Gavin Adcock Brings Waylon Jennings Back to Life With "Only Daddy That’ll Walk the Line" Cover as Country Never Dies Album Arrives to Make Country Great Again

Country music has spent years chasing pop trends and polished radio formulas. But on March 13, Gavin Adcock is dragging it straight back to its roots.

Adcock is the driving force behind Country Never Dies, a bold new covers album pairing today’s rising voices with the legends who built the genre. The first taste? A fired-up take on Only Daddy That'll Walk the Line — originally made famous by Waylon Jennings.

And it’s not a watered-down tribute. It’s grit, swagger, and outlaw attitude reborn.

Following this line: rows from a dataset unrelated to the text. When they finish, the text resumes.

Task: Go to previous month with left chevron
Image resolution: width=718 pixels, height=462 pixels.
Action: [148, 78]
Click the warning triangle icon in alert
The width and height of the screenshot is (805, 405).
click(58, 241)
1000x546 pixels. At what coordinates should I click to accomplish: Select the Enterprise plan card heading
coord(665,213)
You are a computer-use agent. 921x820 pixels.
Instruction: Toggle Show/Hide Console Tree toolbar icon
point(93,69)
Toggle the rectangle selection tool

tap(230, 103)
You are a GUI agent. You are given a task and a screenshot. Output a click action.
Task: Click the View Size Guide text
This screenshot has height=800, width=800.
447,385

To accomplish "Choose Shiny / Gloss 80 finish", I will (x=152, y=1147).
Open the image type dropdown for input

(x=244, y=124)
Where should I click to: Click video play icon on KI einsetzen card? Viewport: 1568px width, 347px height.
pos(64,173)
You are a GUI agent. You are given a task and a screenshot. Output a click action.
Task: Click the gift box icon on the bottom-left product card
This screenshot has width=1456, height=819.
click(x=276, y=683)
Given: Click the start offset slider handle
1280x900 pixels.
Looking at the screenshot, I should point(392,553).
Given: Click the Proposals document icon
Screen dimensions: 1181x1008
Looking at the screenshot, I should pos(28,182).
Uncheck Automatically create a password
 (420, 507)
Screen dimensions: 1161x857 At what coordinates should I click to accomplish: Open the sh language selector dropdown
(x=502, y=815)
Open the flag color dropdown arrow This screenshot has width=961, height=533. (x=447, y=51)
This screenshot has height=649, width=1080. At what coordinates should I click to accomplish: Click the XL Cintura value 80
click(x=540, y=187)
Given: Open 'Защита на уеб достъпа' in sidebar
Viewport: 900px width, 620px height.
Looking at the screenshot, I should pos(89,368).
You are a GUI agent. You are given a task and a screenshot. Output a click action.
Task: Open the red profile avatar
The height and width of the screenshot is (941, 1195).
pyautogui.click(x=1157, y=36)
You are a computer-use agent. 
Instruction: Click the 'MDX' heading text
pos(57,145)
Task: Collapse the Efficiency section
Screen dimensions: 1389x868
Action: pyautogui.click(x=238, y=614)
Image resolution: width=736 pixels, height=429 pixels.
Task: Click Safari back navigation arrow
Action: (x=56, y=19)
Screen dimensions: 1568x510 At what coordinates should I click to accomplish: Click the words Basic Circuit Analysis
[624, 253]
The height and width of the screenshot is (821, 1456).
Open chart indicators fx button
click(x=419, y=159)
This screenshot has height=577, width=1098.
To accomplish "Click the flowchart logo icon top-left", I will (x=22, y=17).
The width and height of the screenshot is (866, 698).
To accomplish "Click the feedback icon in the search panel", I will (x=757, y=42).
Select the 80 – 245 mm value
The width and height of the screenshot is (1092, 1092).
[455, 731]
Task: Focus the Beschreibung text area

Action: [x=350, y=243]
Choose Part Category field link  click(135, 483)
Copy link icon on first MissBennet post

“I came up with the idea of this album one day when I was listening to some country music and realized that I’m never going to get to hear any new music from some of the artists, because they’re not with us anymore,” Adcock says. “I grew up listening to a bunch of these artists, and some of them are the main reason I’m in country music, and how I got my style.”

That influence is obvious. Instead of chasing TikTok hooks and crossover beats, Adcock leans into the raw edge that made Waylon dangerous in the first place.

And he’s not stopping there.

Adcock also tackles Mama Tried, the prison-ballad classic from Merle Haggard that defined hard-earned country storytelling. It’s the kind of song that separates real country artists from industry plants.

The full Country Never Dies tracklist reads like a Mount Rushmore of country greatness:

  • “Only Daddy That’ll Walk The Line” — Gavin Adcock (Waylon Jennings)

  • “Slow Hand” — Hudson Westbrook (The Pointer Sisters / Conway Twitty)

  • “He Stopped Loving Her Today” — Jake Worthington (George Jones)

  • “Southern Nights” — Ashley Cooke (Glen Campbell)

  • “Slide Off Your Satin Sheets” — Braxton Keith (Johnny Paycheck)

  • “Wayfaring Stranger” — Lanie Gardner (Traditional American folk song)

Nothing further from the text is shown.